Ora, lo sappiamo, ci saranno sicuramente coloro che se la prenderanno con gli artisti, rei di aver impedito ai molti che avevano acquistato il biglietto di non aver potuto godere dello spettacolo. Sbagliano.

Io invece credo che la situazione sia talmente grave che gli artisti avrebbero potuto pensare e decidere di fare altre cose, compreso quello di cambiare mestiere o città. Non l'hanno fatto e hanno deciso di rimanere a Verona, di dare battaglia e di non darsi per vinti di fronte alla gestione indecorosa di un bene pubblico come la Fondazione Arena.

Io, noi, di questo li ringraziamo.

La loro vicenda, tenacia e passione costringe tutti a confrontarsi con il tema della cultura, dell'arte e della bellezza.
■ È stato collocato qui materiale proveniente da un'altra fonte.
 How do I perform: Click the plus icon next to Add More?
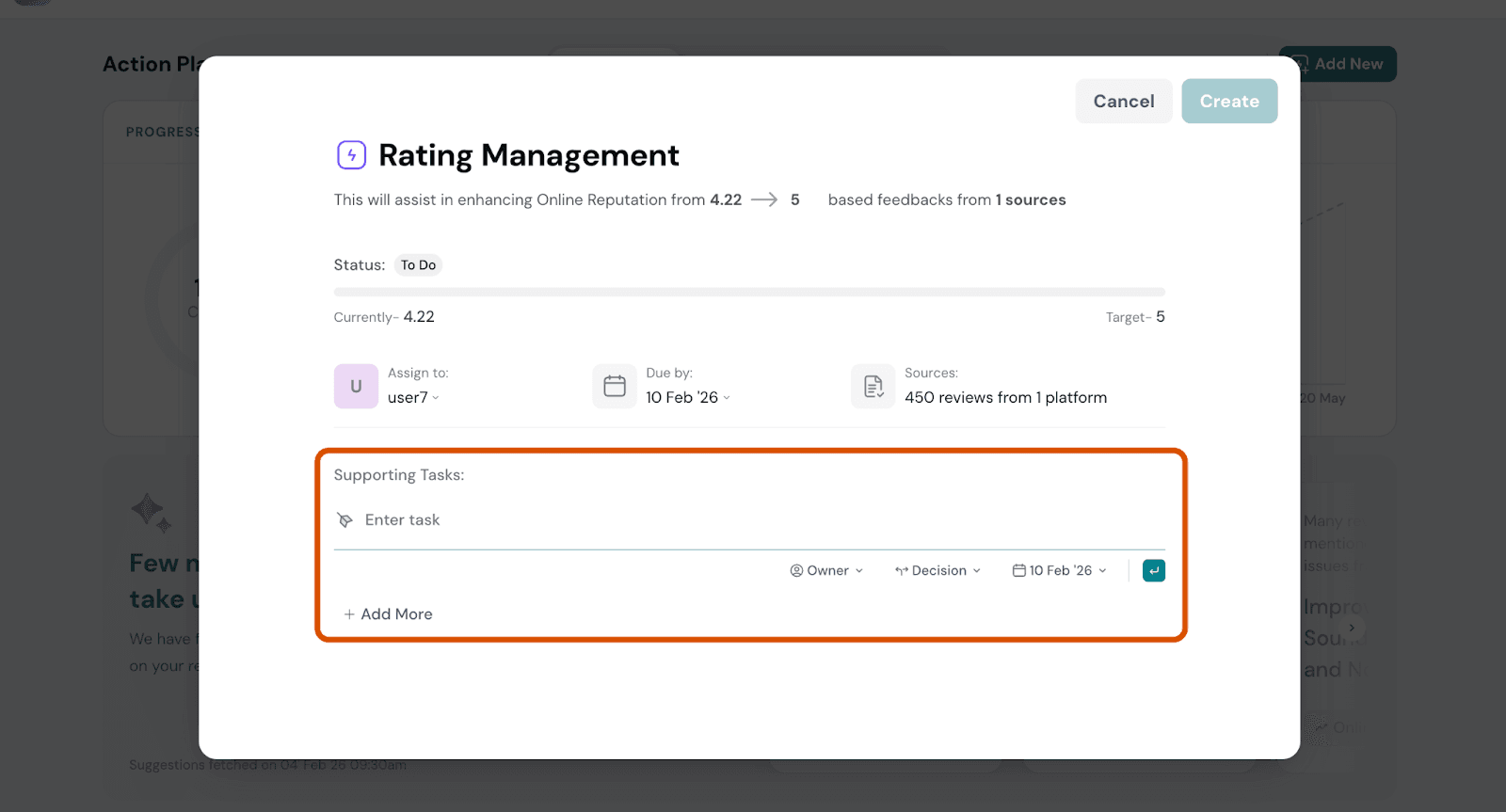coord(349,614)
Questa città ne è colma. Ogni angolo trasuda di storia, arte e cultura.
Mettere nelle mani del Sindaco Flavio Tosi e di Francesco Girondini questo enorme, immenso patrimonio è da folli.
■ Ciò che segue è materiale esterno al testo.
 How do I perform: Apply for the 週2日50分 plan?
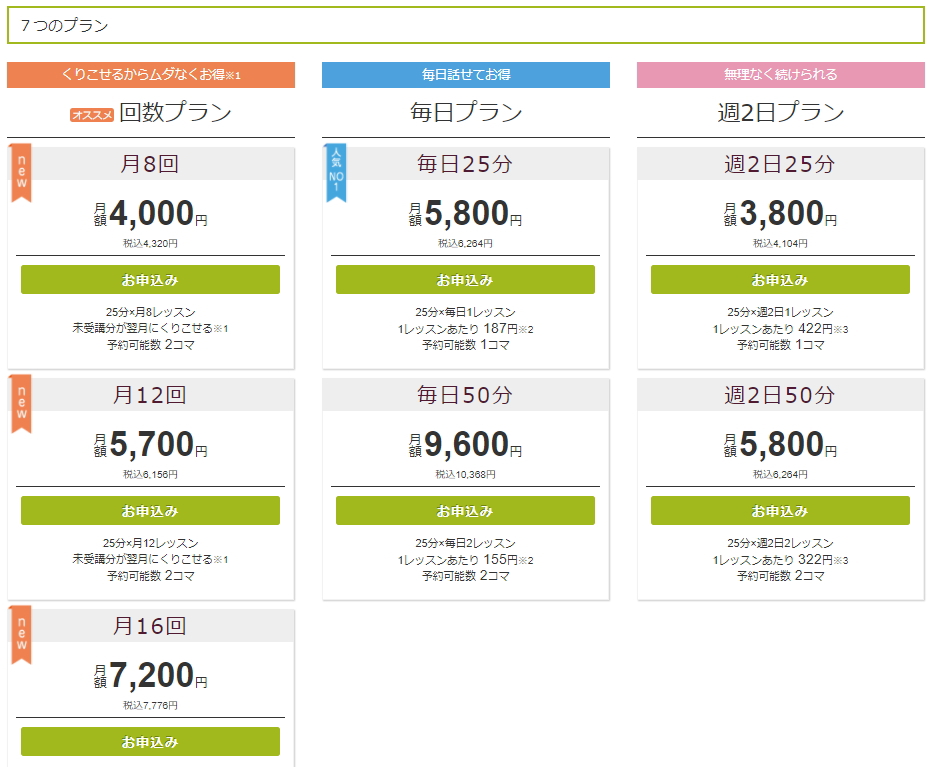click(780, 511)
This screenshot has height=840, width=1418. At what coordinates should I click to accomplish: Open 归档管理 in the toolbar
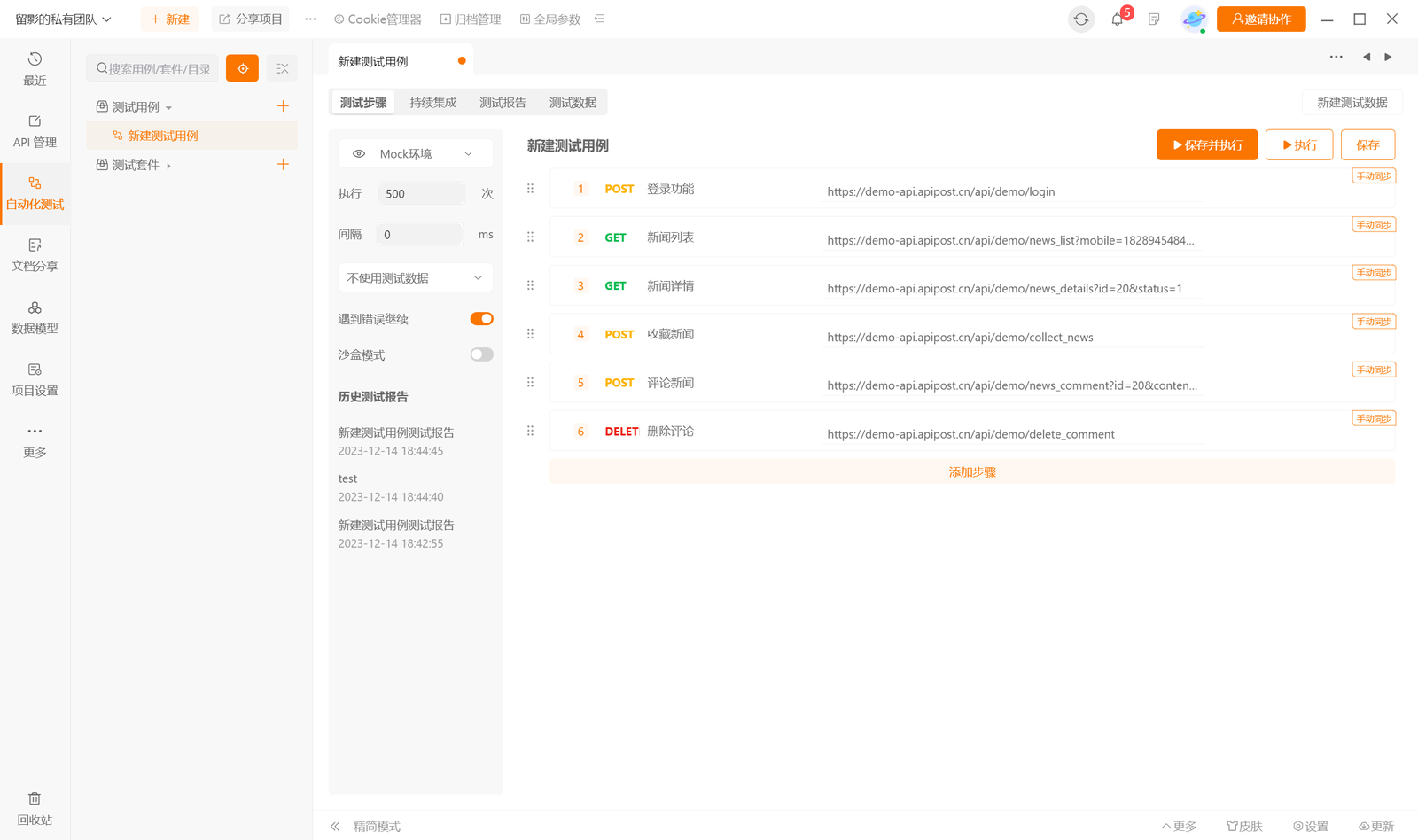pyautogui.click(x=471, y=19)
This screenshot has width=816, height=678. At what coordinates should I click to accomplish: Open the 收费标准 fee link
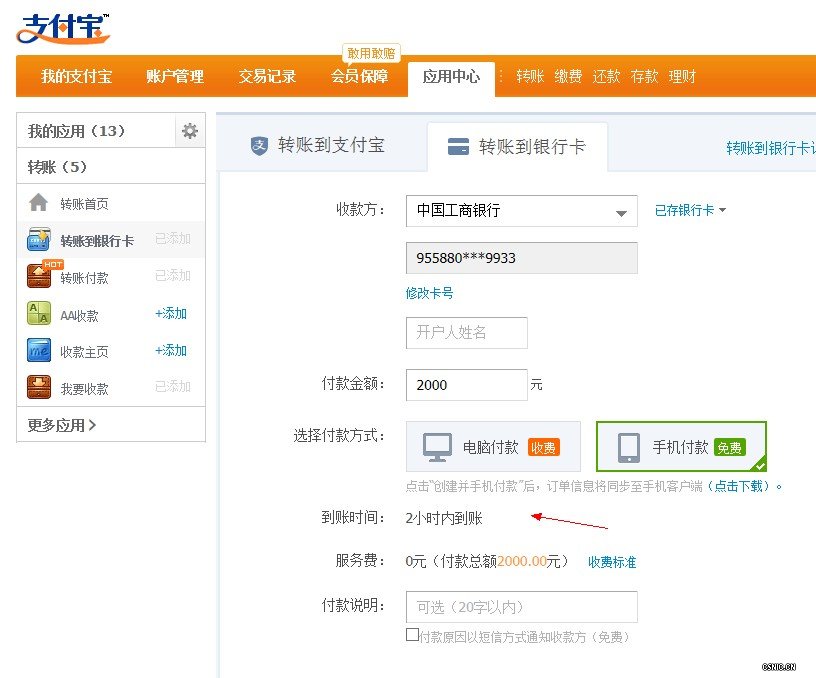[612, 562]
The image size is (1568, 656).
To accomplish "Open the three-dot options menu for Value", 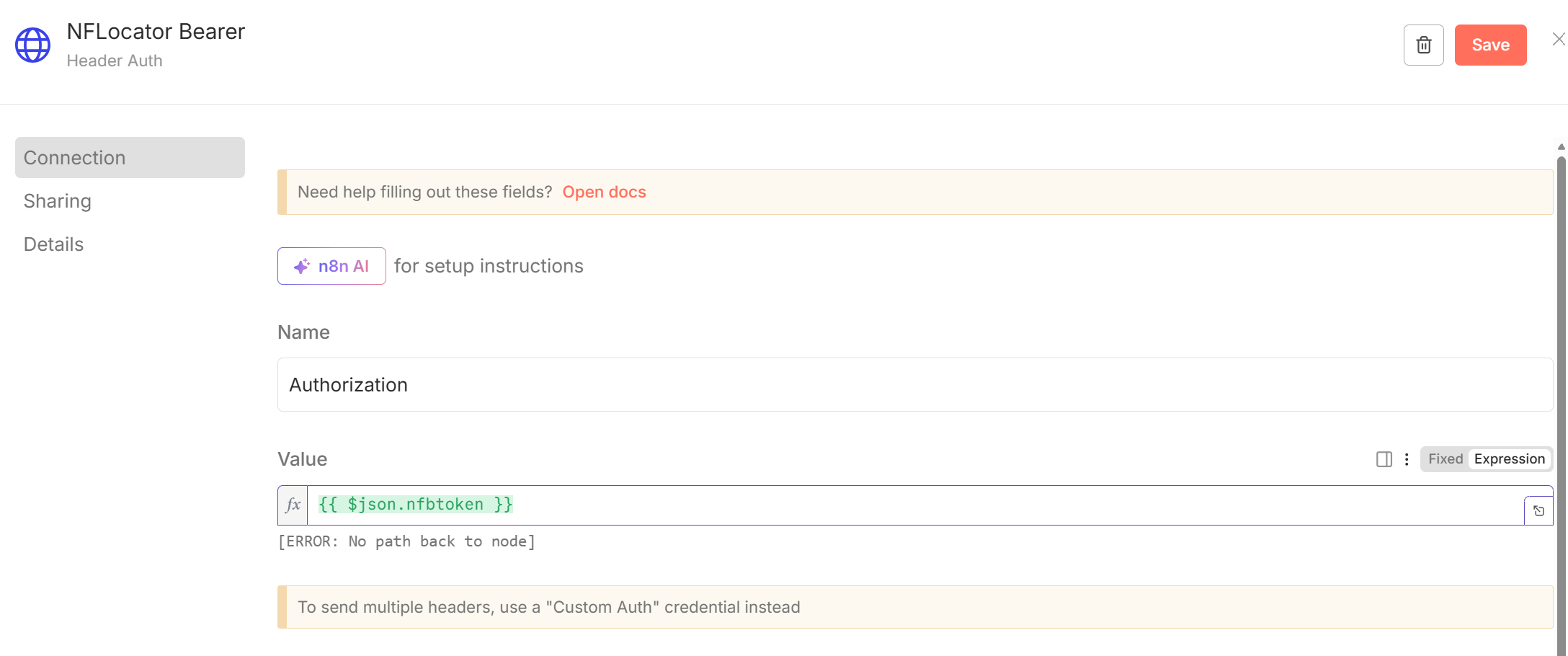I will click(1407, 459).
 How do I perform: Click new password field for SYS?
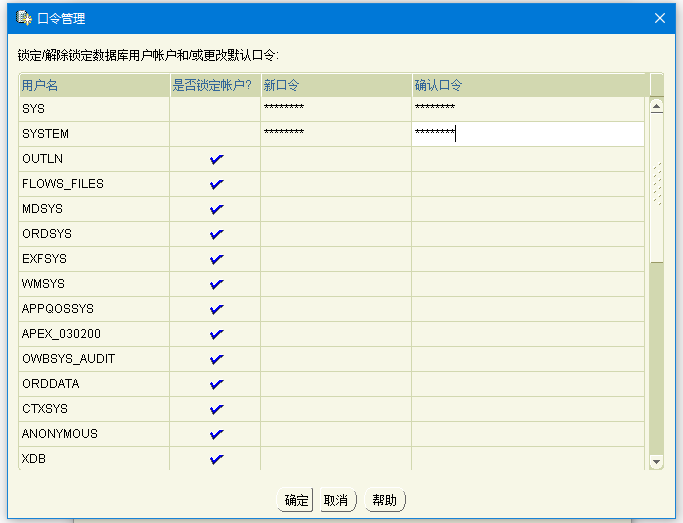coord(335,108)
Infatti “veronesi tuti mati”, recita l’antico detto.

Un buco enorme di bilancio, 26 milioni di euro, unito all’obbligo di presentare da quest’anno il bilancio in pareggio descrivono una situazione sull’orlo del baratro.
Qualcuno invoca la legge Bray ma questa oltre al commissariamento, comporterebbe lacrime e sangue specie per i lavoratori e gli artisti.
Certo il sindaco non la vorrebbe ma solo, io penso, per non dover inannellare l’ennesimo enorme fallimento della sua “gestione” della città.

A mio modo di vedere da questa situazione se ne esce solo compiendo alcune mosse consequenziali: allontanamento del nefasto perito agrario Girondini dalla direzione della Fondazione e, importantissimo, il coinvolgimento dei rappresentanti degli artisti tutti e dei lavoratori della Fondazione.

Ogni ipotesi che tenga fuori dalla discussione il cuore pulsante degli spettacoli areniani e del Filarmonico sarà destinata al fallimento.

Certo non è pensabile discutere di risanamento con gli stessi personaggi che hanno portato al disastro la Fondazione Arena. E’ questione di logica e di buonsenso, quello che da molti anni non alberga più in questa città.

A questo punto sono a rischio le altre repliche dello Schiaccianoci.

In attesa che la politica batta un colpo e dia segni di intelligenza i cittadini avranno un’altra opportunità per stringersi attorno agli artisti.
Lunedì prossimo, alle 20.30 presso la chiesa di  S.Nicolò.